● **What is expected**: Your copy should match the entries exactly, with no images carried over.

● **Provided records**:
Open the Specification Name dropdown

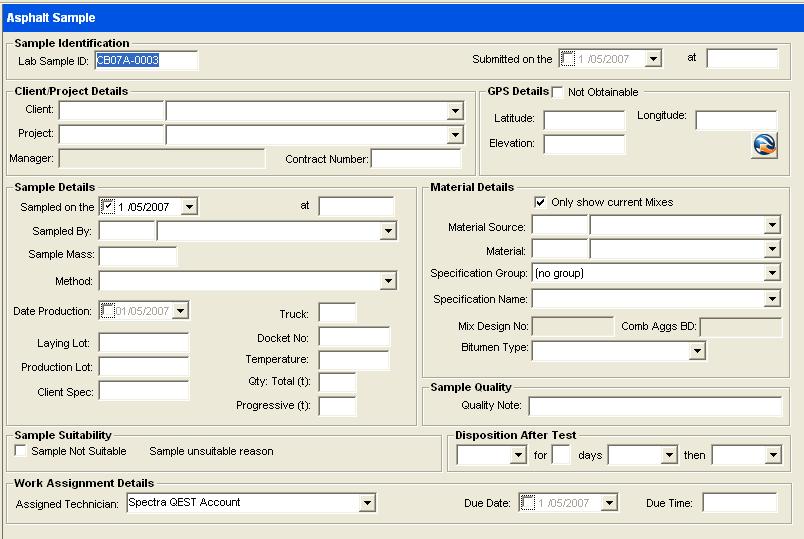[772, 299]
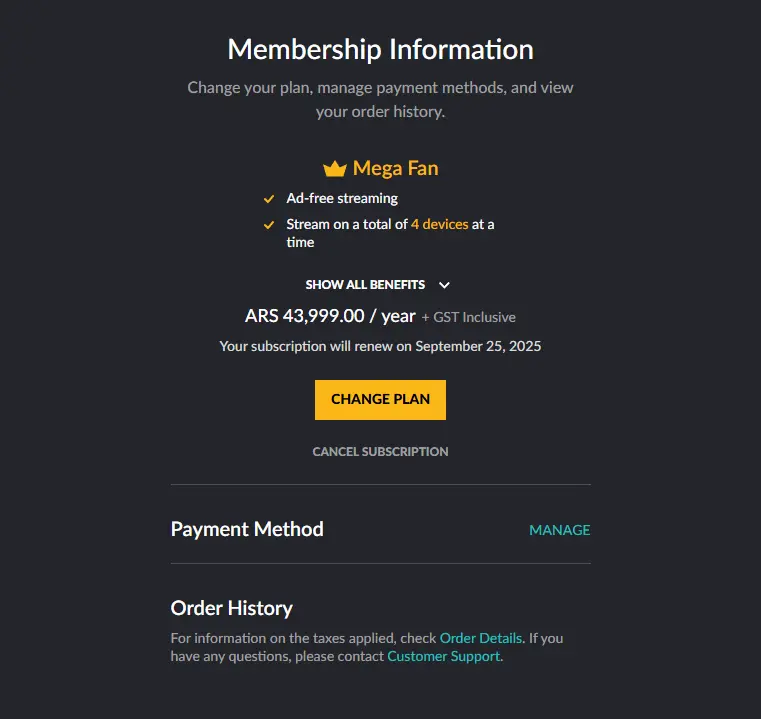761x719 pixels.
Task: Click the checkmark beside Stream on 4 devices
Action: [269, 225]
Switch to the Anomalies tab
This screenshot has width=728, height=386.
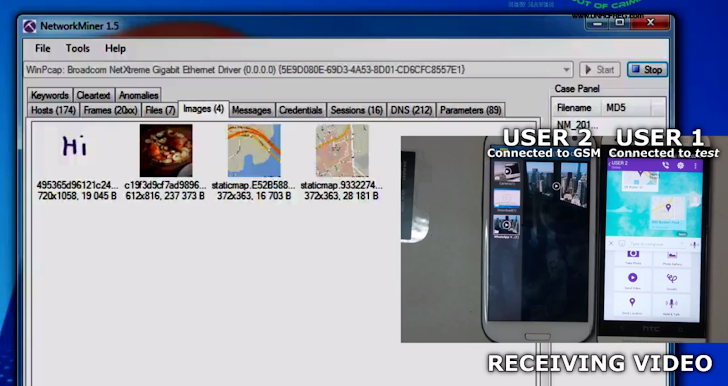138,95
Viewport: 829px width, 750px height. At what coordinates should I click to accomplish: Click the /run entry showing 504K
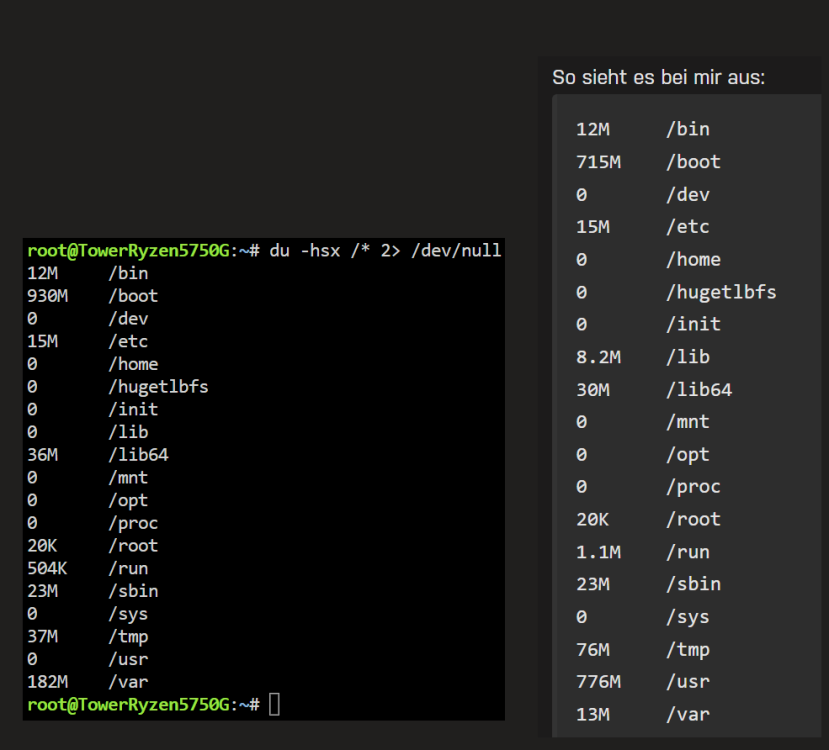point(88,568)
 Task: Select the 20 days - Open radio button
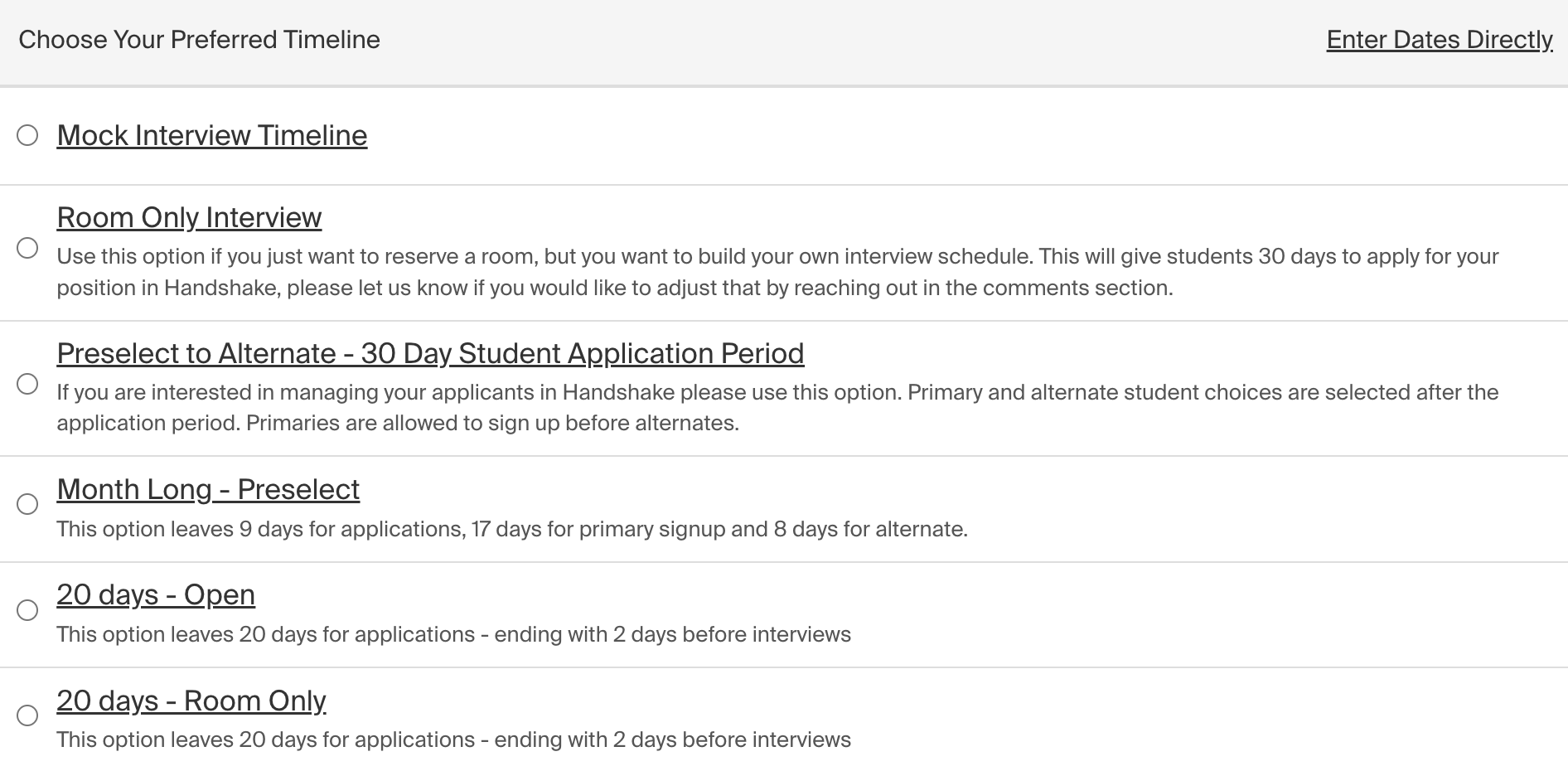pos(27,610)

● **Answer section**:
Open the Specification Name dropdown

[772, 299]
761x719 pixels.
Task: Click the checkmark beside Stream on 4 devices
Action: [269, 225]
Switch to the Anomalies tab
This screenshot has width=728, height=386.
138,95
Viewport: 829px width, 750px height. At what coordinates should I click to accomplish: Click the /run entry showing 504K
point(88,568)
 Task: Select the 20 days - Open radio button
pos(27,610)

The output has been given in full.